Le grandi balene non sono le sole ad essere perseguitate fino all’estinzione.  Stiamo ora minacciando seriamente anche la sopravvivenza di quelle balene relativamente piccole, le balenottere minori e le balenottere di Bryde (attivamente cacciate dalle baleniere norvegesi), nonché i beluga e i globicefali. Il Canada consente ai turisti di sparare ai beluga PER DIVERTIMENTO,come una delle distrazioni offerte ai viaggiatori artici! Tanto per aggravare la situazione, l’uomo sta conducendo una guerra decisa contro  molte specie di delfini e focene. Nel 1971, oltre duecentomila di questi piccoli odontoceti furono sterminati dai giapponesi a scopi commerciali, e si ritiene che un numero quasi eguale sia perito “accidentalmente” nelle reti per tonni delle acque del Pacifico. Mentre le ultime grandi balene vengono trasformate in cibo per cani e gatti e in cosmetici, i giapponesi intensificheranno senza dubbio la pressione sui delfini e le focene, sebbene, a quanto pare, i russi non intendano imitarli. A. Iskov, ministro sovietico per la pesca, ha vietato di recente l’uccisione di queste piccole balene, sostenendo che si tratta dei “fratelli marittimi del genere umano”. Vi è anche qualche motivo di sperare che i sovietici sarebbero disposti a ridurre, o addirittura a far cessare, da parte loro, il massacro delle ultime grandi balene… SE i giapponesi potessero essere persuasi a fare altrettanto. Fino ad oggi, i giapponesi, il cui rappresentante nella Commissione internazionale è altresì direttore di un’importante società baleniera del Giappone, si sono inflessibilmente rifiutati di collaborare.

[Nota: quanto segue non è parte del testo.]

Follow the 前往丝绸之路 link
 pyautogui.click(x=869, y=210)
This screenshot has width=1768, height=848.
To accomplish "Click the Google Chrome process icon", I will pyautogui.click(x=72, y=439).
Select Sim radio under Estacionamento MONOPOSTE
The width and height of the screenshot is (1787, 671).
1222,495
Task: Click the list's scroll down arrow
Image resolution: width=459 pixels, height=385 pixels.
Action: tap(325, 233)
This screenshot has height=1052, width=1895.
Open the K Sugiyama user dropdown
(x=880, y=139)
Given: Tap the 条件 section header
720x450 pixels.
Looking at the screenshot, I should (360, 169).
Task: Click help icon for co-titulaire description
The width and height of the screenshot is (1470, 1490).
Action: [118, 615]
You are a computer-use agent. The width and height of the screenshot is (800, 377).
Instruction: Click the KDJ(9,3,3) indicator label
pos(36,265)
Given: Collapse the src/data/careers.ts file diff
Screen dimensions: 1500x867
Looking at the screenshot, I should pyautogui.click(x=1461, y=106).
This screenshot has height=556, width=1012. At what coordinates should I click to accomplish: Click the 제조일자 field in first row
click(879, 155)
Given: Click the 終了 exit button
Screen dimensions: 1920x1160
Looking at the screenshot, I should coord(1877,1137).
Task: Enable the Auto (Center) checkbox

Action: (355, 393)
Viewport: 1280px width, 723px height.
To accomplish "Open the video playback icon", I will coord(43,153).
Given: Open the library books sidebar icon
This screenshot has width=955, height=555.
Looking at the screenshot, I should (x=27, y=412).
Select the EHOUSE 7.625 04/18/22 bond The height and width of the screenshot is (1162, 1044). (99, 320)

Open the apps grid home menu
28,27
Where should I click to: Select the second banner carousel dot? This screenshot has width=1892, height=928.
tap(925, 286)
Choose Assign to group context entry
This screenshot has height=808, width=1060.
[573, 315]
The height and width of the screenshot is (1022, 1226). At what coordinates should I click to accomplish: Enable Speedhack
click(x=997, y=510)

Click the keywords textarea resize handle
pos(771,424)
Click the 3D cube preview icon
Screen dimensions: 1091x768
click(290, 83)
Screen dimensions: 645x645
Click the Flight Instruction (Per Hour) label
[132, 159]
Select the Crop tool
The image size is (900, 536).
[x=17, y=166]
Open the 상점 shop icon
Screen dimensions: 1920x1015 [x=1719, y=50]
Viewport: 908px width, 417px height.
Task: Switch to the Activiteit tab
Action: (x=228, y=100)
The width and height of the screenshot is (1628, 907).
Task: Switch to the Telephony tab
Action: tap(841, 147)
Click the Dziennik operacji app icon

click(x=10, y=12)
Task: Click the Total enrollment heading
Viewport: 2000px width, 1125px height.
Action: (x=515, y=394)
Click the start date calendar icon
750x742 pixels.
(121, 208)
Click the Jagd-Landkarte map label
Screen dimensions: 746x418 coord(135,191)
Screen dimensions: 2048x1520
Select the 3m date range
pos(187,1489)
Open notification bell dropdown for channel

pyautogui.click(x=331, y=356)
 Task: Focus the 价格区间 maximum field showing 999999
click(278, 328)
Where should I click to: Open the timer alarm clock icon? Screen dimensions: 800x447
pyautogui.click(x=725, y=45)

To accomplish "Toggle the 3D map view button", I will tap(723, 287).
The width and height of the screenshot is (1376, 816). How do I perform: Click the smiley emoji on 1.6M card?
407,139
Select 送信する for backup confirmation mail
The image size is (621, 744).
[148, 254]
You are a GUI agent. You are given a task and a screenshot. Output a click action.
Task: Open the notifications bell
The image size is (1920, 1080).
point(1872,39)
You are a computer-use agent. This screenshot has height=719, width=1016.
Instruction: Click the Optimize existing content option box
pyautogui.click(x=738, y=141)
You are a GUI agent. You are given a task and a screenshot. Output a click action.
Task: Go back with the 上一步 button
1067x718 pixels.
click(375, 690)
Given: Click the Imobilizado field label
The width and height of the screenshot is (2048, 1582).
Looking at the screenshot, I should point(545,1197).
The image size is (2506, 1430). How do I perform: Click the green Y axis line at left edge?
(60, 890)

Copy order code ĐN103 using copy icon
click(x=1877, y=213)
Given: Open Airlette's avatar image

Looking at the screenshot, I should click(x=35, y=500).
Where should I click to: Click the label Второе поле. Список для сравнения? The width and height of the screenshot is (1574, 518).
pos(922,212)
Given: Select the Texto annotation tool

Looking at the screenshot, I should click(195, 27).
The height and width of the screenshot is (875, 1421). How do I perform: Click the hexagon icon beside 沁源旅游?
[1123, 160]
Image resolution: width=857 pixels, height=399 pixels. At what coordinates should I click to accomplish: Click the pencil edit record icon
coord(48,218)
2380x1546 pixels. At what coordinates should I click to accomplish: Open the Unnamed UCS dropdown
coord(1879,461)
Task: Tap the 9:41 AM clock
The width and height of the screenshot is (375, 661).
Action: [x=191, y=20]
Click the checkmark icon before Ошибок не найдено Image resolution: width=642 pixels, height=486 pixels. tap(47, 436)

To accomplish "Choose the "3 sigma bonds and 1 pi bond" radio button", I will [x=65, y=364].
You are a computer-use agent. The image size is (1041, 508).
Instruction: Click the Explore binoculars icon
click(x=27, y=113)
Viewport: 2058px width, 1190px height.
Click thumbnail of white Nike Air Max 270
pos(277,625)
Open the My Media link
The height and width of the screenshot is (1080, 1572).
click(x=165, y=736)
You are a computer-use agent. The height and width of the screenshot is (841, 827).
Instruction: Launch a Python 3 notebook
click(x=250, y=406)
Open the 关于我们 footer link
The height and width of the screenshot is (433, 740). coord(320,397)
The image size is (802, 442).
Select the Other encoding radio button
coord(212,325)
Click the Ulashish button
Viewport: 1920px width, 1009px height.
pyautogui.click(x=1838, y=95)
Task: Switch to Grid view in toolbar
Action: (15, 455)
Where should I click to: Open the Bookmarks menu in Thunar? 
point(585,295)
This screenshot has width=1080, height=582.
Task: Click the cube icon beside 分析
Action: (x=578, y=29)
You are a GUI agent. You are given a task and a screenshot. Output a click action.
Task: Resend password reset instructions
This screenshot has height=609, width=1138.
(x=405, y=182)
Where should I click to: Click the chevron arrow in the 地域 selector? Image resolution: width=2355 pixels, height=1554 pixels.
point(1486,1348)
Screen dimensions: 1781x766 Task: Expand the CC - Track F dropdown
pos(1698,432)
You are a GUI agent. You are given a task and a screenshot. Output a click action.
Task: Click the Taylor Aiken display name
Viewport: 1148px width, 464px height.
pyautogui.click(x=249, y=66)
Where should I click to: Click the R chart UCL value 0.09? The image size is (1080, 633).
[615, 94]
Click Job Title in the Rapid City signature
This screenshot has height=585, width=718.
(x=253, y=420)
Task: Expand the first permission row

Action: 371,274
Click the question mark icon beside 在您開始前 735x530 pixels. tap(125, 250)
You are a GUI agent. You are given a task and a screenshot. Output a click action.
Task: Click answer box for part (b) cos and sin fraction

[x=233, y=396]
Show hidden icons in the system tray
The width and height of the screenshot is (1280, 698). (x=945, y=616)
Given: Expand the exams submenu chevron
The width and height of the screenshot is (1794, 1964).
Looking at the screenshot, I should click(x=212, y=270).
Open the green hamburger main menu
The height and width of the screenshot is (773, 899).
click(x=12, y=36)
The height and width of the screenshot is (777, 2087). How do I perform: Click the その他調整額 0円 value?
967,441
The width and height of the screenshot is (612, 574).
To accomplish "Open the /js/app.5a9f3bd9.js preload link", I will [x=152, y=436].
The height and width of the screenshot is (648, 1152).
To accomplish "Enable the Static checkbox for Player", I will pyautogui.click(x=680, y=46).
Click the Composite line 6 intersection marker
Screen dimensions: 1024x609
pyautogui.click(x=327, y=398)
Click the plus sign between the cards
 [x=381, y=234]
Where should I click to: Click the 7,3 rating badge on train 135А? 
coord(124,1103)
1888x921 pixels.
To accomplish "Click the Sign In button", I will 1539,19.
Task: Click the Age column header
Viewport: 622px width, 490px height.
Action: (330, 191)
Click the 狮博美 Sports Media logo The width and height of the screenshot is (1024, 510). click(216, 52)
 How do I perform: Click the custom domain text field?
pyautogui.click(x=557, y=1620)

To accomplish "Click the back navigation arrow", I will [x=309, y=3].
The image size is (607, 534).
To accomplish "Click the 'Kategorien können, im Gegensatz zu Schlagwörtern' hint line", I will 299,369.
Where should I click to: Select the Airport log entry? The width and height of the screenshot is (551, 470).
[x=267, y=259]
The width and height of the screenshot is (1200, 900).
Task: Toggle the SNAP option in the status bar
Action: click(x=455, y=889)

È ormai anche troppo chiaro che se vogliamo salvare una qualsiasi specie di balene, grandi o piccole, dobbiamo rifiutare la Commissione internazionale come strumento per impedire la perpetrazione ultima di un delitto contro la vita la cui portata non ha uguali nella storia umana.  La Commissione internazionale non ha mai tutelato le balene… ha tutelato sempre e soltanto i balenieri.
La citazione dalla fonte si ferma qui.